Comme dans les ouvrages de cette collection, ce livre peut être lu de bout en bout ou consulté comme un dictionnaire ou une petite encyclopédie. Le lecteur peut d’emblée se laisser guider par Alain Perroux. Il vous parle en ami avec un style bon enfant, raffiné et concis, il vous prend par la main jusqu’à vous inviter à tourner les pages à chaque fin de chapitre en ménageant un suspens en clin d’œil comme dans un feuilleton ! C’est toujours intelligent et jamais démagogue. C’est grâce à un travail de fourmi qu’Alain Perroux a réuni toutes ces informations, les a laissées décanter avant de raconter cette histoire avec autant de précision et de claire simplicité. Il n’est pas aisé de définir ce qu’est une comédie musicale et Alain Perroux a raison de se référer à la longue histoire du théâtre musical en occident, même si après avoir puisé ses sources en Europe ce genre s’est surtout épanoui en Amérique. De même il précise qu’il s’agit bien d’un genre avant tout théâtral et non pas cinématographique comme on le croit encore trop souvent. Passionnante aussi cette préhistoire de la Comédie musicale telle que contée par Perroux : il y met en parallèle le théâtre musical populaire depuis l’ancienne Grèce jusqu’à Mozart et l’opérette et l’opéra-comique français du XIXe siècle ou la zarzuela espagnole. Il met évidemment l’accent sur la grande époque des années 30 quand, suite à la crise de 29, les comédies musicales mettent en scène de simples quidams en butte aux difficultés quotidiennes jusqu’à ces années 60 où le genre a montré un dynamisme et un renouvellement permanents. Force est de constater qu’après les grands chefs d’œuvres de Stephen Sondheim, la relève tarde à venir aujourd’hui.
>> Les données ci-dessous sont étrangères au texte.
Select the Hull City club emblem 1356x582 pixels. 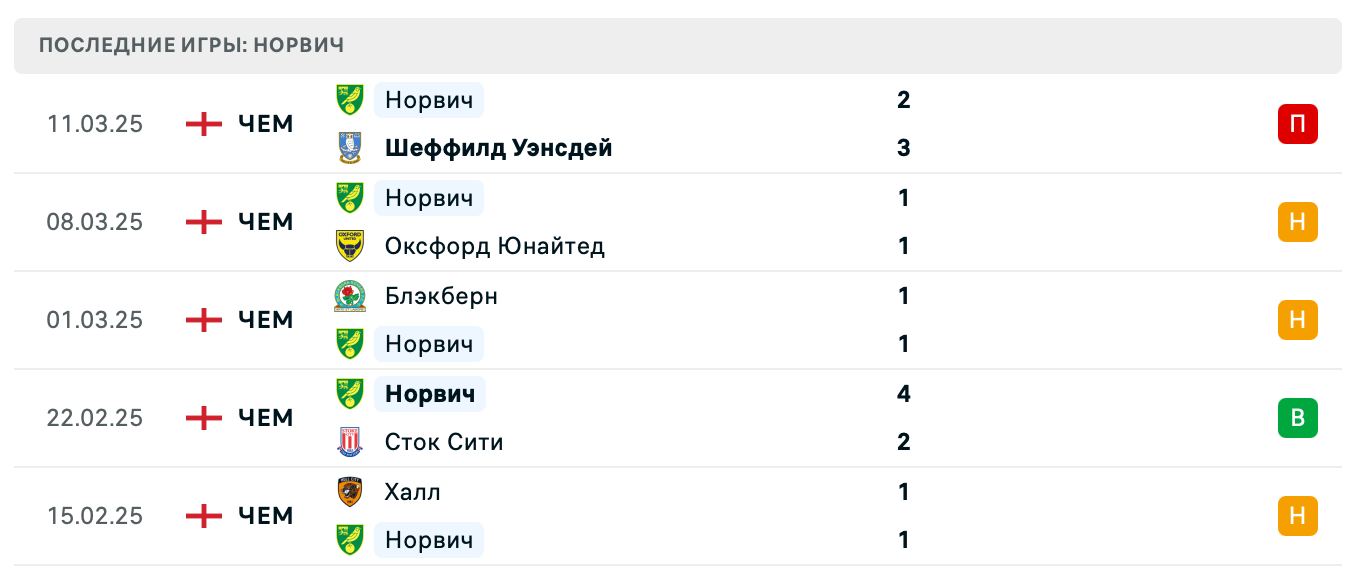pyautogui.click(x=352, y=492)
Ce livre est un joli manuel auquel il est aisé de revenir à l’occasion. Vous avez oublié le synopsis d’une œuvre ? 86 comédies y sont analysées. Qui était Richard Rodgers ? un Who’s Who de Broadway vous renseigne sur les grandes figures qui ont fait la comédie musicale. Enfin un chapitre intitulé « Ce que dit la chanson » est un modèle du genre. Loin d’une analyse musicologique assommante, Alain Perroux décrypte (ou radiographie, comme il dit) certains des songs les plus célèbres. Le décryptage de « Send in the clowns » extrait de Little Night Music de Sondheim (à l’affiche du Châtelet en février 2010) est un modèle du genre. C’est savoureux et vous n’écouterez plus cet air ensuite de la même manière.